Les unités féminines des FSI. Source Photo: Site des FSI

Deux membres des Forces de Sécurité Intérieure, un officier et un sous officier, ont été arrêtés sur ordre du juge militaire Hani el Hajjar.

Ils sont suspectés d’être impliqués dans des affaires de corruption, indique l’Agence Nationale d’Information, ce vendredi 8 mars.

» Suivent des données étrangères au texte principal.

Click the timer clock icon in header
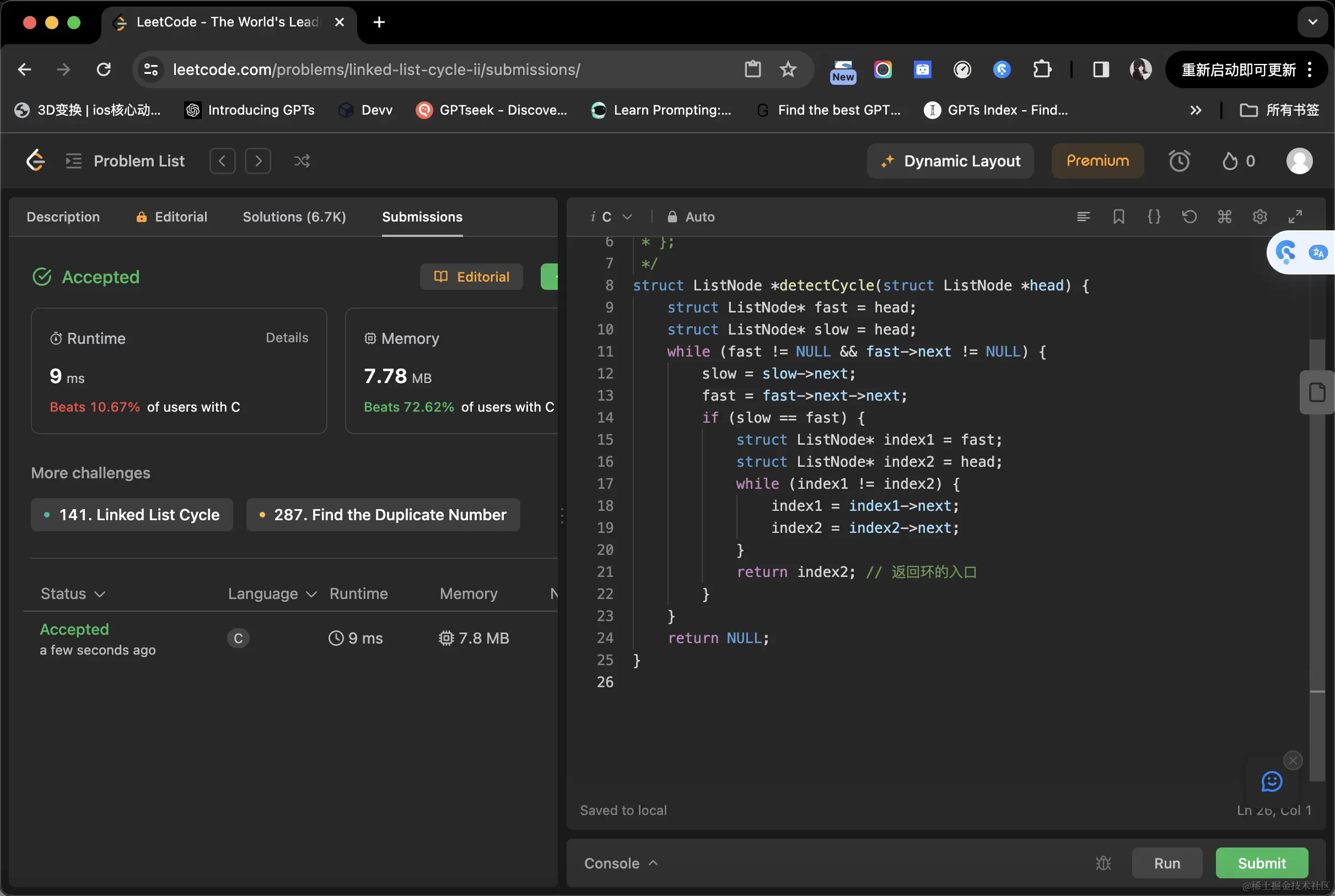Screen dimensions: 1335x896 pos(1179,161)
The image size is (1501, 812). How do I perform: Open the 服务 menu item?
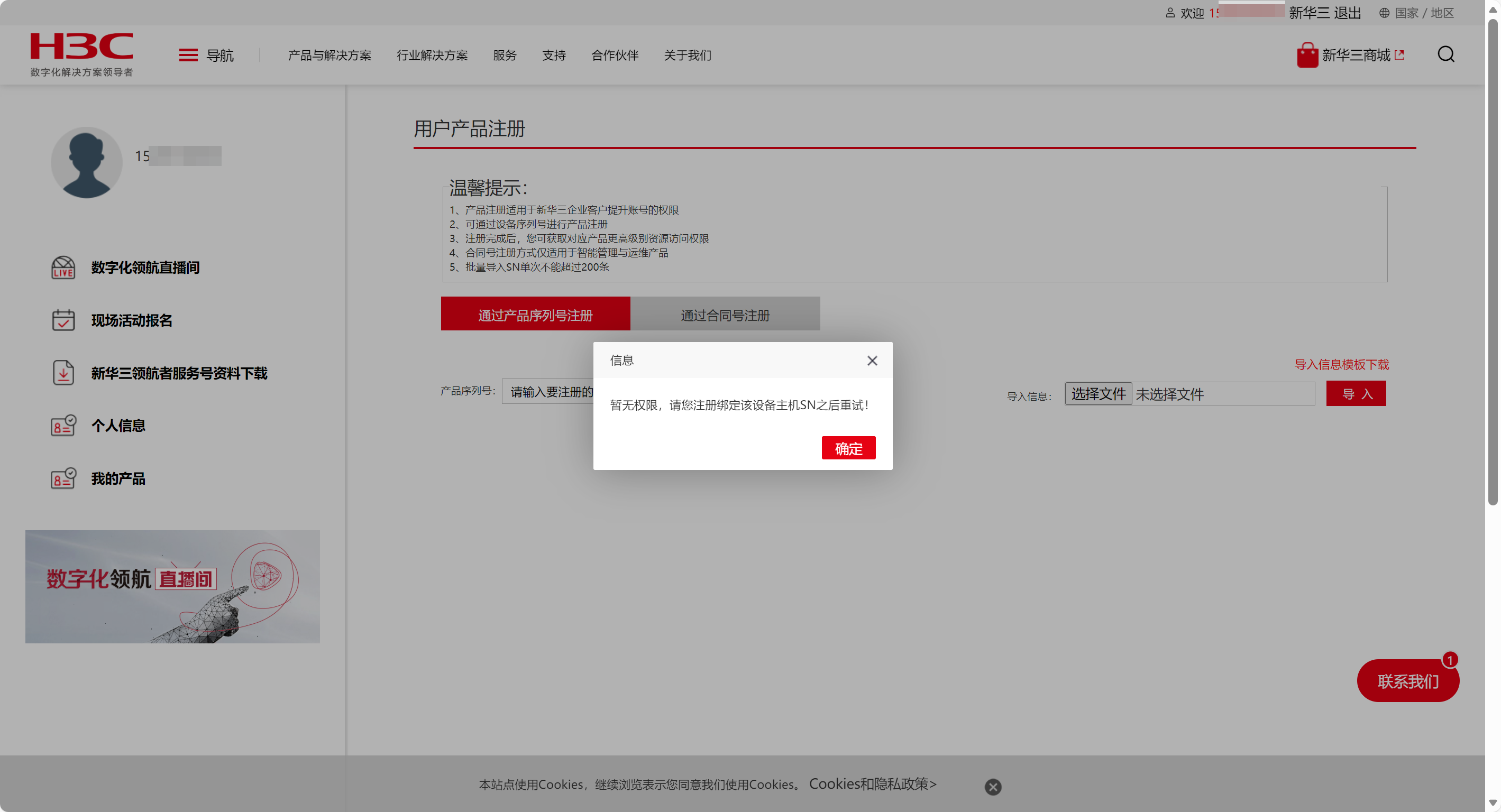tap(504, 56)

Le sous-officier appartiendrait à l’unité en charge de lutter contre les trafics de drogue, précise la dépêche.

Le juge Hani el Hajjar aurait également demandé la levée de l’immunité d’un membre du barreau de Beyrouth en vue de le mettre en examen.

Ce dernier aurait tenté d’obtenir par certaines voies illégales des informations liées à l’affaire.

L’ANI indique également qu’un nombre important de membres des services de sécurité, ainsi que des civils font l’objet d’interrogatoires dans le dossier de la lutte contre la corruption.

Ainsi, de nouvelles affaires seraient découvertes quasiment quotidiennement.

Le mois dernier, l’arrestation de 5 officiers des Forces de Sécurité Intérieure, également accusés de corruption, avait provoqué une vive polémique, un de ces officiers, le colonel Waël Malaeb, étant proche de l’ancien député Walid Joumblatt.

Le gouvernement Hariri III a fait de la lutte contre la corruption l’un de ces principaux chevaux de bataille.

Selon un rapport publié par Transparency International en octobre 2018, le Liban serait le 17 pays le plus corrompu au Monde, certaines sources indiquant que jusqu’à 4 milliards de dollars étaient ainsi détournés annuellement.